Look for the line containing "The width and height of the screenshot is (1842, 821)." in the listing below; from there, output every line exactly, the last one included.

________________________

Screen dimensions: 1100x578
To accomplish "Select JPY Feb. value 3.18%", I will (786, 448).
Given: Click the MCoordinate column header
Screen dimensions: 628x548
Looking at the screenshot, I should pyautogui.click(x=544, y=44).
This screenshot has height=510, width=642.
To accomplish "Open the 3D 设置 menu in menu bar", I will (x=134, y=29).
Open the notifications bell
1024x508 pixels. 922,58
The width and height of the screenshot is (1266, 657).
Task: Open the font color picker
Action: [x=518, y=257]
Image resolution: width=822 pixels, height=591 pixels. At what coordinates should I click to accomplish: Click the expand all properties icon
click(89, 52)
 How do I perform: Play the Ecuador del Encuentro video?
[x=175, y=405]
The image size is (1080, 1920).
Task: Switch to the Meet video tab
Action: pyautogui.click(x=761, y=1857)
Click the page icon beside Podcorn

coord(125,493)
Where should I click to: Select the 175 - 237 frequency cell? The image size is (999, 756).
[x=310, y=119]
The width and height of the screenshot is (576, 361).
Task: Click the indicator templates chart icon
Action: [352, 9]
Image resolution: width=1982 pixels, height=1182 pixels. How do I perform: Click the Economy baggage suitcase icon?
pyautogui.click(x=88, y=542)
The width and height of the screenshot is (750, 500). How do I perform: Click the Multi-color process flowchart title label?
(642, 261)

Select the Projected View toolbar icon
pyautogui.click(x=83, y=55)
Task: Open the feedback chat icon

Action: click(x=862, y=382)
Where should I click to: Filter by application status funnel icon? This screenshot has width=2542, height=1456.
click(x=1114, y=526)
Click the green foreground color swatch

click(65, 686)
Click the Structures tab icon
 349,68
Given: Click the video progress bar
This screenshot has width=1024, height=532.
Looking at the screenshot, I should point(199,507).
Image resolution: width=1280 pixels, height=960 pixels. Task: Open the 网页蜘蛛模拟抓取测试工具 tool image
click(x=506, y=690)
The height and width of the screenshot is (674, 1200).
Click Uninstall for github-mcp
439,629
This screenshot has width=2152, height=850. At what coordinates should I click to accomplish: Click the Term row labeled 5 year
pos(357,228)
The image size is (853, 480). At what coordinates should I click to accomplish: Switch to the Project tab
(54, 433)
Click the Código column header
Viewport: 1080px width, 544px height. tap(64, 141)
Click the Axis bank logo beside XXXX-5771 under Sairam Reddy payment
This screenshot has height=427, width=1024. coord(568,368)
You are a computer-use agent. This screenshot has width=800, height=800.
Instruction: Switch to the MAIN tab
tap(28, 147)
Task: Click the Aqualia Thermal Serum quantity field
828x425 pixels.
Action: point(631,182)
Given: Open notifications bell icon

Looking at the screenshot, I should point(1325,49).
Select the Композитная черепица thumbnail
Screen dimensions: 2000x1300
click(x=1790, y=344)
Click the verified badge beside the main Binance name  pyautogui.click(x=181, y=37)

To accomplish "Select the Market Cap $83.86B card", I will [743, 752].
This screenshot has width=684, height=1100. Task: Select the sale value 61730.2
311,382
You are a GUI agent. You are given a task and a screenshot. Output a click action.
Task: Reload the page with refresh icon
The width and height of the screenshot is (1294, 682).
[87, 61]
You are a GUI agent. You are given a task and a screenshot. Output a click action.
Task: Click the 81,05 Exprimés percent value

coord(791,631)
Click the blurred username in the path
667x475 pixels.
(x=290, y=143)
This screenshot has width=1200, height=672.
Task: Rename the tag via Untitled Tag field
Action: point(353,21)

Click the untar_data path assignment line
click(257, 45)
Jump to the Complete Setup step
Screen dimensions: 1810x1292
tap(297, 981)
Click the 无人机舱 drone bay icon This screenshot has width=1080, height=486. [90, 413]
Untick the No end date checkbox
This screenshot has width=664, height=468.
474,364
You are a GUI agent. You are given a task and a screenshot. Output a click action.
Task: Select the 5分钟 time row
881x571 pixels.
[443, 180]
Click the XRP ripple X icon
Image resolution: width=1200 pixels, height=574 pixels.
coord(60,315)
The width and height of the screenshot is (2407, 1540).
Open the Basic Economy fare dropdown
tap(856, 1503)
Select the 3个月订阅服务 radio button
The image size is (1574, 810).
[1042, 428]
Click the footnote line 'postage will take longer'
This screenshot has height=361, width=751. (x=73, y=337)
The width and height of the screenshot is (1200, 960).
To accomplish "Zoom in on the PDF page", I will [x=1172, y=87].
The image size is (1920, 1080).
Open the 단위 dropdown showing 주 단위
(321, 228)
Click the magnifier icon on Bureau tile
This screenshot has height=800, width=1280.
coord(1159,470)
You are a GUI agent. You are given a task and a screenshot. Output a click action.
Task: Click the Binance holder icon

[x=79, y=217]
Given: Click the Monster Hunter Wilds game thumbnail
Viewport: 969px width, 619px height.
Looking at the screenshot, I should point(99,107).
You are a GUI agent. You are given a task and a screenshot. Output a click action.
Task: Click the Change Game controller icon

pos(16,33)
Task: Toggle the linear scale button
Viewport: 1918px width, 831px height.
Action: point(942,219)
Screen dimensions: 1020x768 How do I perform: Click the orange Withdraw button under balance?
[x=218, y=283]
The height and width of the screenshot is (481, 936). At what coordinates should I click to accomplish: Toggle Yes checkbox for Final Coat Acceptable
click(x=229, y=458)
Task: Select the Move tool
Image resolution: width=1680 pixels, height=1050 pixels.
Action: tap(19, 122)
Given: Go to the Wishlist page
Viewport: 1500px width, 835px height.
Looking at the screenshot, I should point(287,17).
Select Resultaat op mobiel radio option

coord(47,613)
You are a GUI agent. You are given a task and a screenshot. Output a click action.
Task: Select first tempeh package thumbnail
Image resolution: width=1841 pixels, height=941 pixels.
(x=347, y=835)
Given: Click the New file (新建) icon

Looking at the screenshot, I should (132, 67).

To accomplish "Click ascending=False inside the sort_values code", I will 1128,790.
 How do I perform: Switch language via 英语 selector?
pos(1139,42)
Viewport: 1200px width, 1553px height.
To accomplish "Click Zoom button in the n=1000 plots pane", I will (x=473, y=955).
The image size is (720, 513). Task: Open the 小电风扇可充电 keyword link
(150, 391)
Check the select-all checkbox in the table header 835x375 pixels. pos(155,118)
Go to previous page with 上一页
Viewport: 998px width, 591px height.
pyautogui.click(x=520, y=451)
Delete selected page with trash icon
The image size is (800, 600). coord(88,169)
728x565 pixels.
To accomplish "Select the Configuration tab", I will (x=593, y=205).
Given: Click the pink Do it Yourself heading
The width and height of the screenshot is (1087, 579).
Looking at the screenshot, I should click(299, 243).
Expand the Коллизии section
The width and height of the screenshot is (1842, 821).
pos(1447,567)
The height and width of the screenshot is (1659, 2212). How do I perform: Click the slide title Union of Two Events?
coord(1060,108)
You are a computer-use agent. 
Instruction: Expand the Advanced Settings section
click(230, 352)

________________________

**ANSWER TO THIS TASK**
The width and height of the screenshot is (1842, 821).
pos(1447,567)
The height and width of the screenshot is (1659, 2212). How do I perform: Click the slide title Union of Two Events?
coord(1060,108)
You are a computer-use agent. 
Instruction: Expand the Advanced Settings section
click(230, 352)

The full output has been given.